One of the biggest developments in the treatment of CF in Ireland was the establishment of specialised multidisciplinary CF outpatient and inpatient centres at some hospitals in Ireland during the 2010s. At these dedicated paediatric and adult CF centres, people with CF gain access to medical consultants, CF clinical nurse specialists, dieticians and physiotherapists. This access also means that individuals with CF with lung infections can be admitted to hospital quickly if necessary and given intravenous antibiotics in single rooms so they don’t become re-infected while there.
What new therapies are coming on stream?
The introduction of new drug therapies such as Kalydeco, Orkambi, Symkevi and Kaftrio in the last decade has given people with CF a better quality of life and increased longevity. These so-called CFTR modulators treat the underlying cause (ie the protein defects that result from the gene mutation) of CF. However, gaining access to these new drugs for specific age groups has often come about after long-fought battles with the HSE and media campaigns led by Cystic Fibrosis Ireland.
Speaking in a video recorded to celebrate the 60th anniversary of Cystic Fibrosis Ireland, CF ambassador Keith McCabe said, “There should not be anyone dying of CF in Ireland now [due to lack of treatment]. Everyone should have access to CF drugs. There shouldn’t be any minority groups excluded because of money.”
What other issues are there?
Many people with CF have some form of glucose intolerance which means that they have to monitor their glucose levels and follow a well-balanced diet.
As people with CF are living longer, many experience declines in their lung function which result in the need for lung transplants. Access to isolated rooms for people with CF undergoing surgery and recovery from transplants remains of crucial importance to prevent infection at a time when their immunity system is further compromised.
People with CF who want to start a family may need fertility treatments to aid conception and Cystic Fibrosis Ireland is currently campaigning for publically funded IVF treatment for people with CF who want to have children.
How does the experience of someone with CF now compare to that of 50 years ago?
In the aforementioned video, Philip Watt, the chief executive of Cystic Fibrosis Ireland, said that for people with CF to reach secondary school in the 1960s was seen as an achievement. Prof Muiris Fitzgerald, emeritus professor of medicine at University College Dublin, and the first CF adult consultant in Ireland, said that at that time CF patients were malnourished and had very bad lung disease.
“Very few people survived beyond their mid-20s. As a team and in the CF community, we used to celebrate the first wedding, the first baby, the first university degree, as these were incredible milestones for people with CF then.”

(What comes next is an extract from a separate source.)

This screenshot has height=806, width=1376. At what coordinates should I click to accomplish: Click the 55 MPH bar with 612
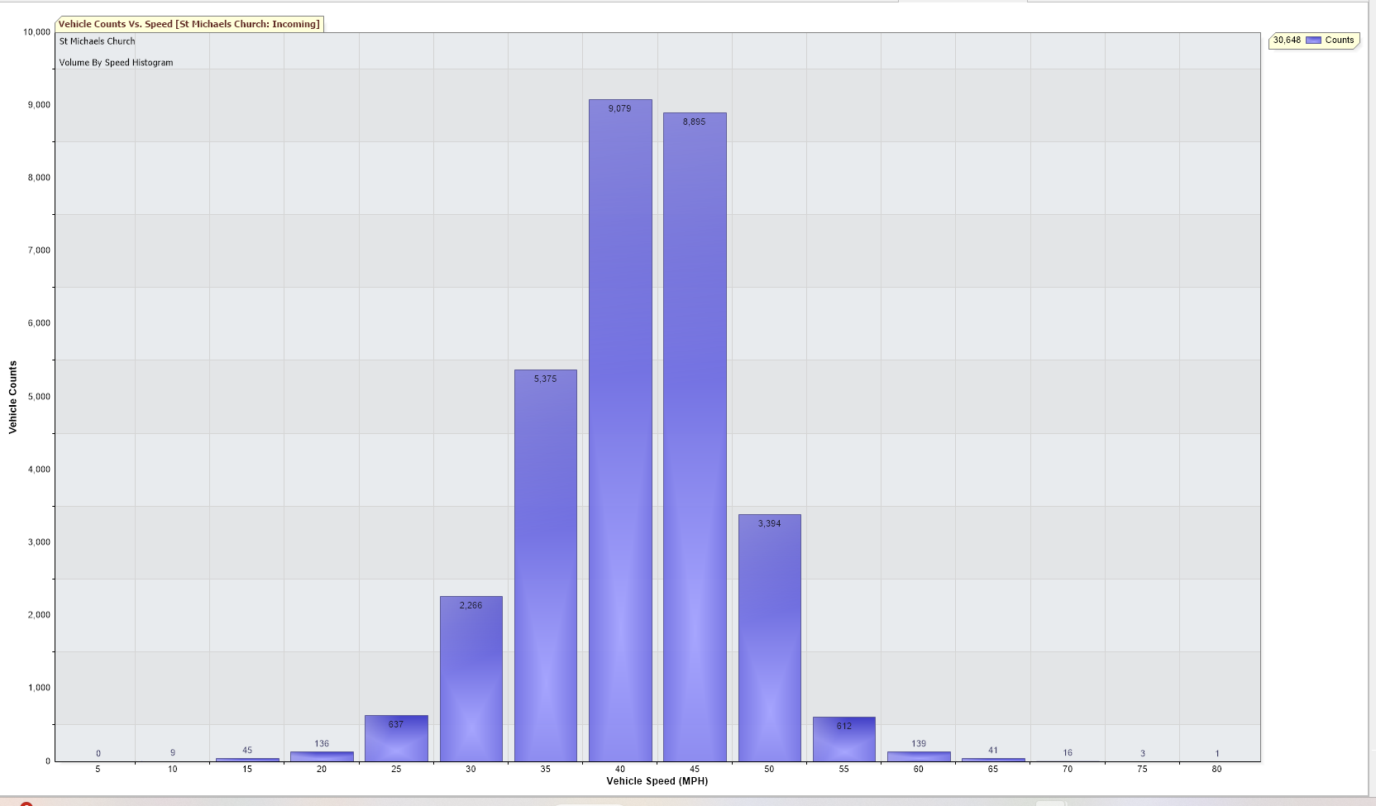[x=843, y=741]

Now, about six in 10 people with CF in Ireland are over 18 and many people with CF live until their 50s. The number of adults with CF in 2023 is three times higher than 10 years ago. In 2021, a study found that the average age of survival is rising by one year every year and now stands at 52 for those born with CF between 2017 and 2021.
Colm Priestley (36), who has CF and is a father of two children, says that while CF has a massive treatment burden and he is on a lot of medications for his lungs and digestive system, his lung function has never been better. “All my life, I’d have generally considered that I was in the last five to 10 years of my life. But, we are now at a point with medication where we don’t have that limit. I’m not putting that limit on myself anymore and I hope others can do the same.”

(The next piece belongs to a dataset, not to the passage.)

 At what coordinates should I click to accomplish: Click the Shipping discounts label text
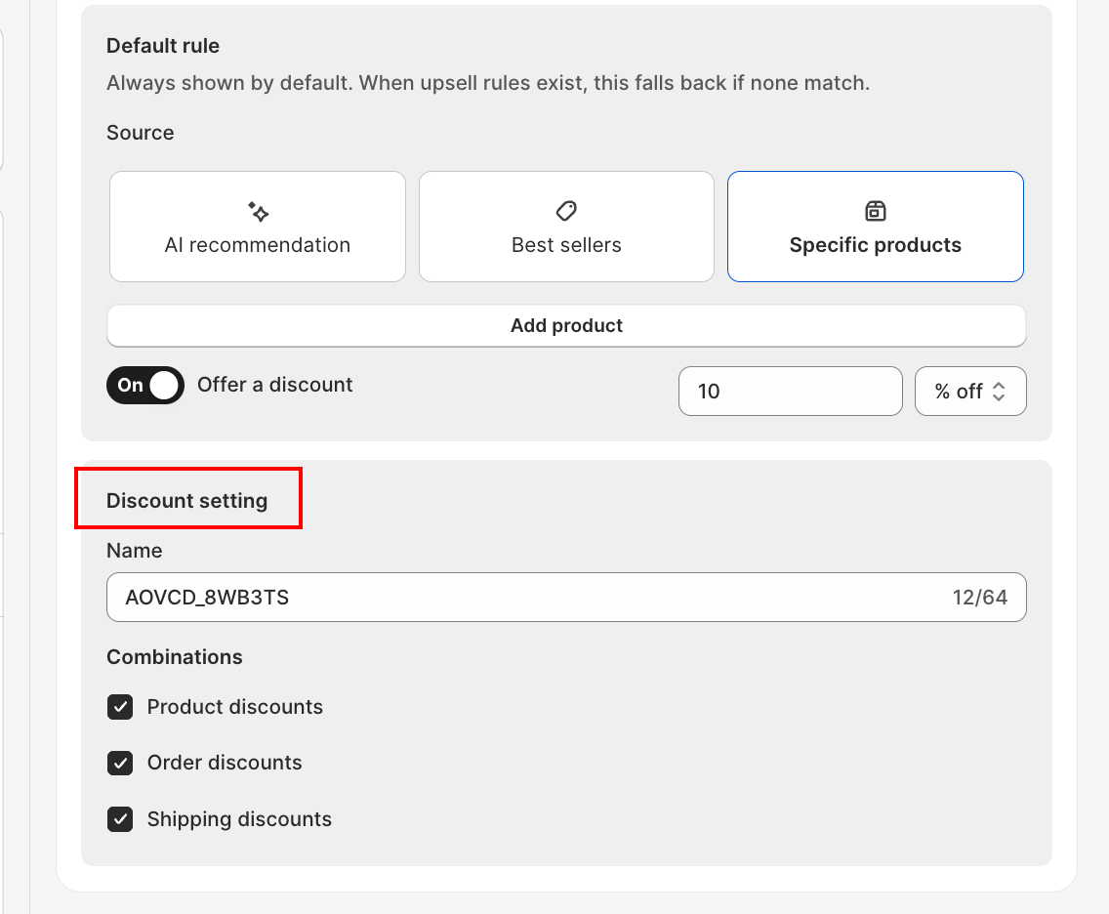tap(239, 819)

What does the future hold?
Prof Paul McNally, respiratory consultant at Children’s Hospital Ireland at Crumlin says the treatments for CF have been steadily getting better and better at slowing down the decline in lung function and nutrition.
“The issues for people with CF now are health promotion and preventing ill health rather than waiting to treat complications when they arise,” says Dr McNally. He adds the pace of research and development of new innovative therapies for CF means that breakthroughs continue to occur. “It is not out of the question to suggest that in my working life a cure for CF may be found.”